Evelyn Silvia

Home page: http://www.math.ucdavis.edu/~emsilvia/
Position: Professor
Year joining UC Davis: 1973
Degree: Ph.D., 1973, Clark University
Refereed publications: Via Math Reviews


Professor Evelyn Silvia's research is in complex analysis, with particular emphasis in geometric function theory. She studies extremal and general growth behavior of complex analytic functions that satisfy various geometric and/or coefficient restrictions.

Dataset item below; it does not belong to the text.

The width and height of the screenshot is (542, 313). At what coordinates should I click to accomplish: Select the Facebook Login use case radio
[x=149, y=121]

A unifying theme of her work is the preservation and transmission of geometric properties such as starlikeness, convexity, and spiral-likeness.

Some of Professor Silvia's most recent papers concern classes of functions that are related to an interesting subclass, D, of convex functions that was originally considered by St. Ruscheweyh. Silvia and Silverman [3] determined the largest dilation factor d(a) such that f(d(a)z)/d(a) is guaranteed to be in class D, assuming that f itself is either convex of order a or satisfies Re(f'(z)) > a. The thrust of this result is that, if a function satisfies strong geometric conditions in a small disk, then its analytic continuation to a larger disk will still satisfy interesting convexity conditions. Other related works look at integral and convolution (Hadamard product) characterizations of classes related to D.

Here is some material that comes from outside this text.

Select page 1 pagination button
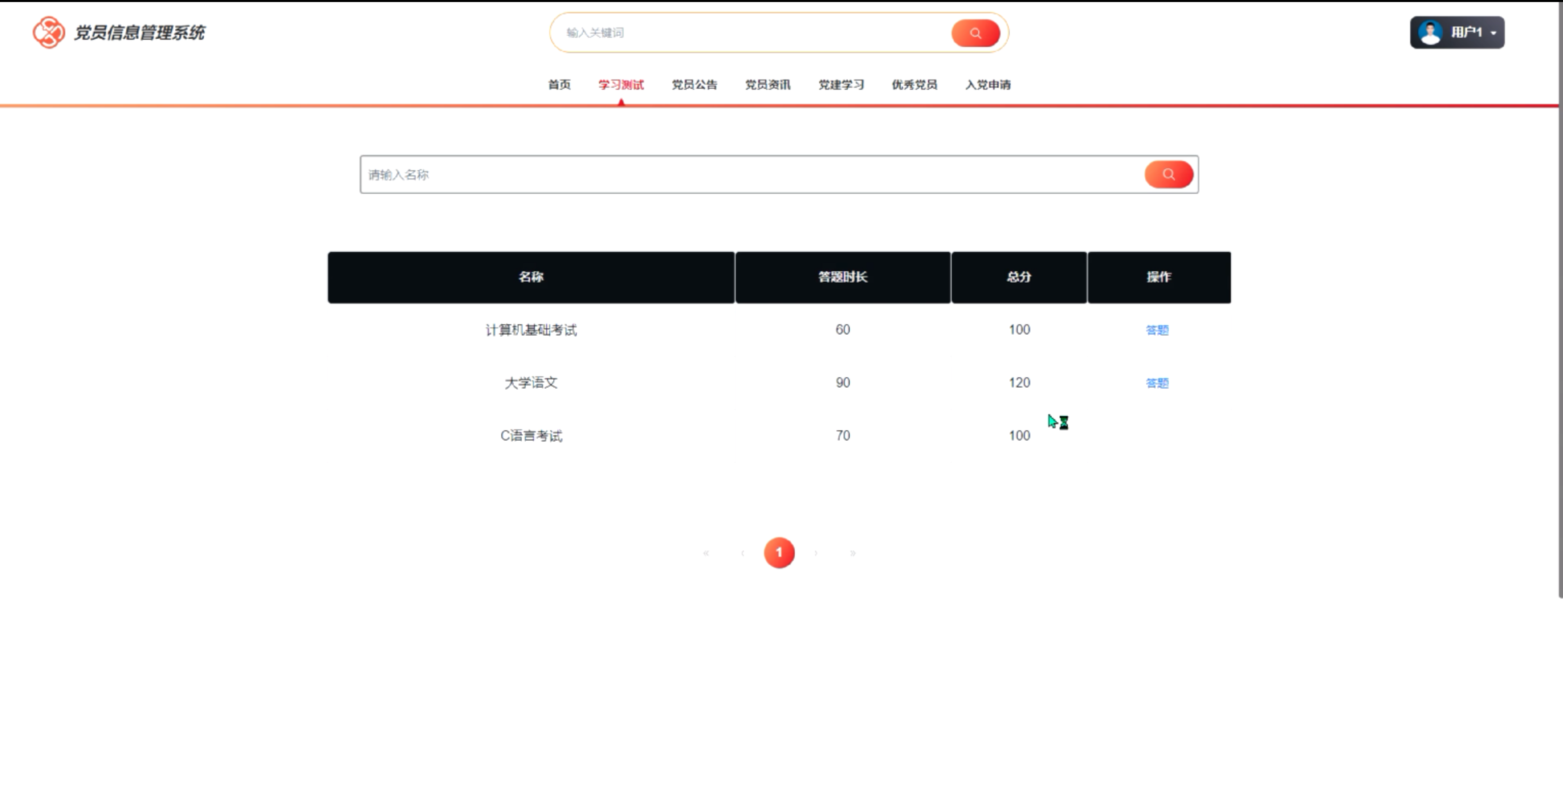1563x804 pixels. [x=779, y=553]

Professor Silvia [5] has recently completed a study of convex null sequences. A decreasing sequence of real numbers is called convex null if it converges to zero and if each term is less than or equal to the average of the two adjacent terms. A classical result of Fejer relates these sequences to coefficients of functions with positive real part. Professor Silvia's paper on these sequences gave a class of functions for which preservation properties could be proved using facts about convex null sequences in addition to offering a new general theoretical construct along with meaningful applications.

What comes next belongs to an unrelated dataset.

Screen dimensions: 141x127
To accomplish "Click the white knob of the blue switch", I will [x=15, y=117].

Professor Silvia is also seriously involved in mathematics education. She has emphasized curriculum development at all levels as well as teacher training and teacher enhancement. She was co-director of UCDavis' first MAT in mathematics program, 1973-79. This program introduced students to innovative teaching methods involving large-group {Socratic teaching}. Recently, she designed a problem-solving curriculum in connection with an Eisenhower Grant for a three year project in West Sacramento. She is currently the principal investigator for the Northern California Mathematics Project. At the university level, she is a co-director (with Dr. Carol Hom) of the UC Davis Calculus Revitalization Project. Professor Silvia has also written a preliminary version of an introductory graduate textbook/workbook in complex analysis that is in use in the graduate program at Davis. She is currently co-authoring Introduction to Abstract Mathematics--A Working Excursion Through Analysis with Professor Emeritus Doyle Cutler.

Selected publications

[1] A fractions curriculum for deaf children, School, Science, and Mathematics, 86 (1986), 126-136.

[2] Property preserving operators, Bull. Austral. Math. Soc. 39 (1989), 397-404.

[3] Radii properties for subclasses of convex functions (with H. Silverman), J. Math. Anal. Appl. 194 (1995), 428-436.

[4] Personalized teaching in large classes (with C. L. Hom), Primus, 6 (1996) 325-336.

[5] Convex null operators. Math. Japon. 47 (1998), 311-317.